É o recalcamento da agressividade para os objectos do passado,revivida na transferência com o psicoterapêuta,que possibilita a recuperação da força do Eu,mais livre então de amar o seu psicoterapêuta e daì partir para o seu presente,na sua vida actual e refeito então o passado na certeza da eficiência do tratamento que lhe é proposto,da consideração e do conhecimento da circunstância,o passado pode passar sem vergonha para a história e então,mas só então,o sujeito pode encarar de frente,olhos nos olhos o presente,revisitando o passado apenas para compreender o presente e encarar o futuro sem a antecipação de receios face a esse mesmo futuro mas viver e desfrutar plenamente o presente como uma dádiva.
''A psicoterapia como meio libertador e curativo da culpabilidade inconsciente''
Num acompanhamento psicoterapeutico de um homossexual o sentimento inconsciente de culpa ou culpabilidade inconsciente é uma noção psicoterapeutica nem sempre facil de entender,pela existencia de uma certa incongruencia normativa,pois é dificil admitir a realidade de sentimentos inconscientes,o que se sente é,por definição consciente.O que se sentiu é que pode ter mergulhado no inconsciente,e ficar como residuo dinâmico condicionante e propulsor de atitudes ou comportamentos cuja motivação real permanece inconsciente:a culpa outrora sentida,e agora ignorada,é que persiste como motivo oculto da conduta actual que leva o sujeito a refugiar-se no "armário" ou mesmo a assumir atitudes homofóbicas tanto nos elementos do sexo masculino como feminino,a fim de afastar de si as suspeitas da sua homossexualidade e no fim a procurar o tão desejado amor e aceitação que procura desesperadamente nos outros,familiares e sociedade em geral,como um pedido de desculpa por ser como é!
O conceito de necessidade de punição,equivalente ao de sentimento inconsciente de culpa,obedece a uma nomenclatura menos incongruente e adquire uma correção e clareza suficientes se acrescentarmos a necessidade de punição por motivos inconscientes,descrevendo assim,com precisão,o comportamento do chamado masoquismo moral.

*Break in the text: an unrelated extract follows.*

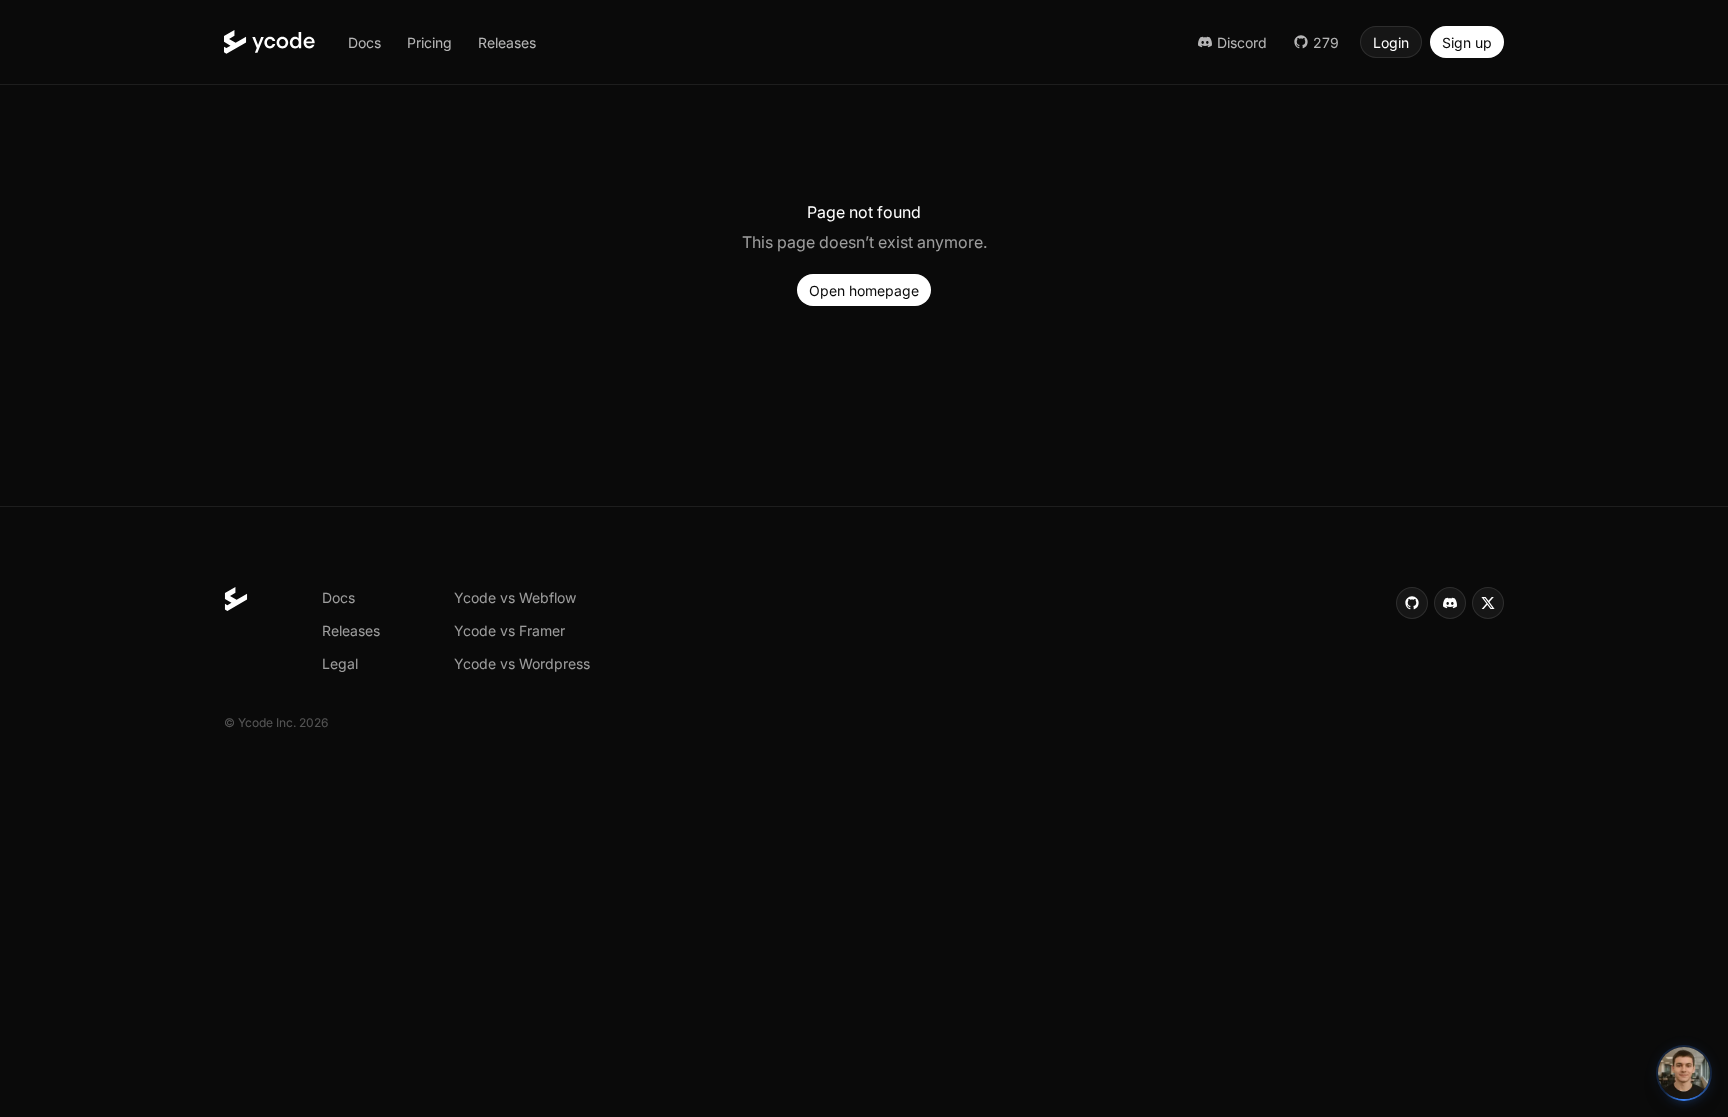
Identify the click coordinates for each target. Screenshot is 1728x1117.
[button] (364, 42)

Esta culpa inconsciente ou inconsciência de culpa ignorada como vector no sentido físico preciso de força dirigida com expressão somática de toda a ansiedade e mau estar,de um modo mais lato do comportamento vai inscrever-se,por efeito da regressão,na conduta transferencial e de uma forma sondável pelo psicoterapeuta e reconhecivel pelo sujeito competindo ao primeiro encontrar o momento preciso em que o perceber dessa culpa actuante pode coincidir com a capacidade do sujeito para a sua consciencialização.
Esse tempo,essa hora de interpretação,determina-se frequentemente pela coincidencia de emoções actuais vividas na transferência com emoções de uma recordação do passado infantil,de uma fantasia ou de um sonho.
Em todo o processo psicoterpeutico,que é em si mesmo um acto de amor e de colaboração e trabalho de equipa entre psicoterapeuta e sujeito é fundamental a eficácia da interpretação do psicoterapeuta.
Raramente,no entanto,a interpretação eficaz é possivel sem um conjunto de dados,oriundos de vários contextos,que permita um enunciado suficientemente prenhe de significância.Um ou escassos elementes concordantes são,em regra,insuficientes para produzir o efeito da evidência,são no entanto passos no caminho interpretativo,intervenções preparatórias e de aproximação que vão aludindo à meta final,ao significado preciso da ulterior interpretação,entretanto cuidadosamente elaborada que conduz à libertação,à plenitude do assumir da sua vida afectiva,da sua escolha por direito próprio e que só a psicoterapia eficaz pode garantir,evitando o recurso à depressão,a uma vida frustrante ou em último caso ao suicídio.